本文:
###

米国株は停滞モード:株高後のガス抜きか調整か

 9月入りした日経平均株価の急騰を横目に、米国株は比較的停滞した動きとなりました。NYダウ平均は9月10日まで5営業日続落、S&P500種株価指数は4日続落しました。

 図表1は、ダウ平均の100日移動平均線と200日移動平均線の推移を示したものです。昨年の11月以降、ダウ平均は100日移動平均線を下値支持線とした強気相場を維持してきましたが、今週100日移動平均線を下回りました(14日)。

 このような停滞は、強気相場が続くなかで、「ガス抜き」として想定される範囲内の動きです。ただ、当面の下値目途とみなされてきた100日移動平均線を下回ったことで、リスク要因の顕在化次第では、次の節目として3万4千ドル程度まで調整する余地もありそうです。

 ファンダメンタルズ面では、デルタ株の感染拡大で景気回復を妨げる兆候が出ている一方、15日に発表された9月のニューヨーク連銀製造業指数は、新規受注と出荷を中心に市場予想を上回りました。感染再拡大が続く場合、短期的にせよ消費活動や企業業績に影響を及ぼすリスクに注意が必要です。

 14日に発表された8月のCPI(消費者物価指数)は、前年同月比+5.3%と物価圧力の高止まりを示しましたが、市場予想をやや下回りました。このため、「緩和的金融政策は暫く続く」との見方から、長期金利(10年国債利回り)は1.3%前後で安定しています。過剰流動性の持続と長短金利の低位安定は総じて米国株を下支えする要因と考えられます。

図表1:NYダウ平均の停滞はガス抜きか調整か

出所:Bloombergより楽天証券経済研究所作成(2020年9月初~2021年9月15日)

バイデン大統領の支持率低下と株式の季節性を警戒

 米国市場では「バイデン相場(ハネムーンラリー)」がいったん一巡したとの見方も出ています。米国の世論調査によると、アフガニスタンからの米国軍撤退方法について、カブール空港近くでの爆弾テロで13名の米兵が命を失ったこともあり、バイデン大統領の支持率が本年1月の就任以来で最低となりました(図表2)。

###

指示:
1 – 上の本文の「ファンダメンタルズ面では、デ」から「最低となりました(図表2)。」までを、一字も変えずに書き写してください。
2 – 上の本文によると、NYダウ平均は9月10日まで何営業日続けて下がりましたか。

###

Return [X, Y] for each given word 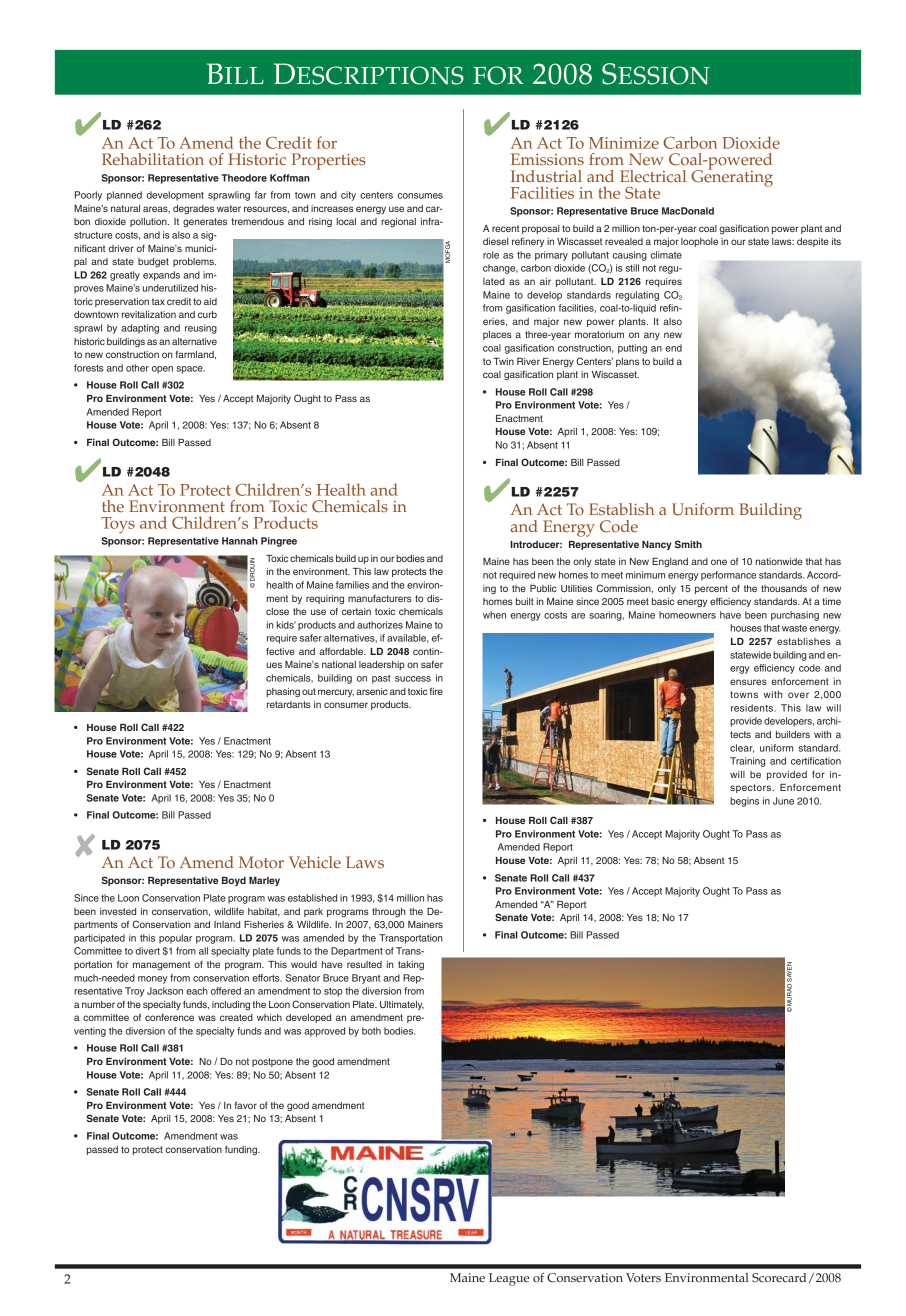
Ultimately [402, 1005]
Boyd [234, 881]
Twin [503, 361]
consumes [420, 196]
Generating [732, 177]
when [494, 615]
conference [169, 1017]
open [162, 370]
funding [242, 1150]
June [783, 801]
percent [711, 589]
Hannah [240, 541]
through [389, 912]
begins [744, 802]
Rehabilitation [153, 159]
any [652, 336]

###

回答:
1 –
ファンダメンタルズ面では、デルタ株の感染拡大で景気回復を妨げる兆候が出ている一方、15日に発表された9月のニューヨーク連銀製造業指数は、新規受注と出荷を中心に市場予想を上回りました。感染再拡大が続く場合、短期的にせよ消費活動や企業業績に影響を及ぼすリスクに注意が必要です。

 14日に発表された8月のCPI(消費者物価指数)は、前年同月比+5.3%と物価圧力の高止まりを示しましたが、市場予想をやや下回りました。このため、「緩和的金融政策は暫く続く」との見方から、長期金利(10年国債利回り)は1.3%前後で安定しています。過剰流動性の持続と長短金利の低位安定は総じて米国株を下支えする要因と考えられます。

図表1:NYダウ平均の停滞はガス抜きか調整か

出所:Bloombergより楽天証券経済研究所作成(2020年9月初~2021年9月15日)

バイデン大統領の支持率低下と株式の季節性を警戒

 米国市場では「バイデン相場(ハネムーンラリー)」がいったん一巡したとの見方も出ています。米国の世論調査によると、アフガニスタンからの米国軍撤退方法について、カブール空港近くでの爆弾テロで13名の米兵が命を失ったこともあり、バイデン大統領の支持率が本年1月の就任以来で最低となりました(図表2)。

2 – 5営業日です。